MATERIAL SUPPLIED:

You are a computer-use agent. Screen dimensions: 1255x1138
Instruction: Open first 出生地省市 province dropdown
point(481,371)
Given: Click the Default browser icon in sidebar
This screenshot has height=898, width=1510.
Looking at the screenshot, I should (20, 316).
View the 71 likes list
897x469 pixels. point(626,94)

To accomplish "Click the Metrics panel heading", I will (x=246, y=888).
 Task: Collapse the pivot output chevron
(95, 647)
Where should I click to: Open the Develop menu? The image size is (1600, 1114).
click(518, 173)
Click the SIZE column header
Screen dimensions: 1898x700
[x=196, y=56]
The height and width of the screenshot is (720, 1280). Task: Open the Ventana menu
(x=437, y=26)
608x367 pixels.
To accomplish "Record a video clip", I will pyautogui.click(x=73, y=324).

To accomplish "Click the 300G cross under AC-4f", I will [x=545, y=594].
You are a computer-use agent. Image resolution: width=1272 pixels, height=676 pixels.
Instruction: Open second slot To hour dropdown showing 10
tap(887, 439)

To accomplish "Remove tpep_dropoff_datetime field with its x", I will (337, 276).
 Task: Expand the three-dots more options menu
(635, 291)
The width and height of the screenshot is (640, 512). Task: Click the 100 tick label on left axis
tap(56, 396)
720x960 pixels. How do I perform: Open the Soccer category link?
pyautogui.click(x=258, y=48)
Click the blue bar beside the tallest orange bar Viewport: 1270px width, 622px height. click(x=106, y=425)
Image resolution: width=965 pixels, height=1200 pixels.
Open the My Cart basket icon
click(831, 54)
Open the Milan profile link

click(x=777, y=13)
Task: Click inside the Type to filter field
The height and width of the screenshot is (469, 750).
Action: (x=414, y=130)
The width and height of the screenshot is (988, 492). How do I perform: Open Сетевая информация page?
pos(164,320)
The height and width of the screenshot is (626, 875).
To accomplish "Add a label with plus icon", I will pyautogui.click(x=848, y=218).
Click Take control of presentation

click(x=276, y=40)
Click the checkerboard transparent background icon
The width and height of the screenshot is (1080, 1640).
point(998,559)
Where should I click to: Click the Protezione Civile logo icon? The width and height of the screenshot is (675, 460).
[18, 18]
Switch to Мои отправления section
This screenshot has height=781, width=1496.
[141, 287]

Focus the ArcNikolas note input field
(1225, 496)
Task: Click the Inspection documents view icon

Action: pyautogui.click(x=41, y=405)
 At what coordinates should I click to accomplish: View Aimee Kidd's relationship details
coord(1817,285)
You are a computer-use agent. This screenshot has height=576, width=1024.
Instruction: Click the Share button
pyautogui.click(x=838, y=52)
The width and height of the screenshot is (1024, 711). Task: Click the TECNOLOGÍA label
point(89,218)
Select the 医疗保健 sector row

EXERCISE:
All the entries should be output exactly as given.

YOUR RESPONSE:
You are a computer-use agent. Screen dimensions: 1255x1138
Instruction: Open first 出生地省市 province dropdown
point(481,371)
Given: Click the Default browser icon in sidebar
This screenshot has height=898, width=1510.
Looking at the screenshot, I should (20, 316).
View the 71 likes list
897x469 pixels. point(626,94)

To accomplish "Click the Metrics panel heading", I will (x=246, y=888).
 Task: Collapse the pivot output chevron
(95, 647)
Where should I click to: Open the Develop menu? The image size is (1600, 1114).
click(518, 173)
Click the SIZE column header
Screen dimensions: 1898x700
[x=196, y=56]
The height and width of the screenshot is (720, 1280). Task: Open the Ventana menu
(x=437, y=26)
608x367 pixels.
To accomplish "Record a video clip", I will pyautogui.click(x=73, y=324).

To accomplish "Click the 300G cross under AC-4f", I will [x=545, y=594].
You are a computer-use agent. Image resolution: width=1272 pixels, height=676 pixels.
Instruction: Open second slot To hour dropdown showing 10
tap(887, 439)

To accomplish "Remove tpep_dropoff_datetime field with its x", I will (337, 276).
 Task: Expand the three-dots more options menu
(635, 291)
The width and height of the screenshot is (640, 512). Task: Click the 100 tick label on left axis
tap(56, 396)
720x960 pixels. How do I perform: Open the Soccer category link?
pyautogui.click(x=258, y=48)
Click the blue bar beside the tallest orange bar Viewport: 1270px width, 622px height. click(x=106, y=425)
Image resolution: width=965 pixels, height=1200 pixels.
Open the My Cart basket icon
click(831, 54)
Open the Milan profile link

click(x=777, y=13)
Task: Click inside the Type to filter field
The height and width of the screenshot is (469, 750).
Action: (x=414, y=130)
The width and height of the screenshot is (988, 492). How do I perform: Open Сетевая информация page?
pos(164,320)
The height and width of the screenshot is (626, 875).
To accomplish "Add a label with plus icon", I will pyautogui.click(x=848, y=218).
Click Take control of presentation

click(x=276, y=40)
Click the checkerboard transparent background icon
The width and height of the screenshot is (1080, 1640).
point(998,559)
Where should I click to: Click the Protezione Civile logo icon? The width and height of the screenshot is (675, 460).
[18, 18]
Switch to Мои отправления section
This screenshot has height=781, width=1496.
[141, 287]

Focus the ArcNikolas note input field
(1225, 496)
Task: Click the Inspection documents view icon

Action: pyautogui.click(x=41, y=405)
 At what coordinates should I click to accomplish: View Aimee Kidd's relationship details
coord(1817,285)
You are a computer-use agent. This screenshot has height=576, width=1024.
Instruction: Click the Share button
pyautogui.click(x=838, y=52)
The width and height of the screenshot is (1024, 711). Task: Click the TECNOLOGÍA label
point(89,218)
Select the 医疗保健 sector row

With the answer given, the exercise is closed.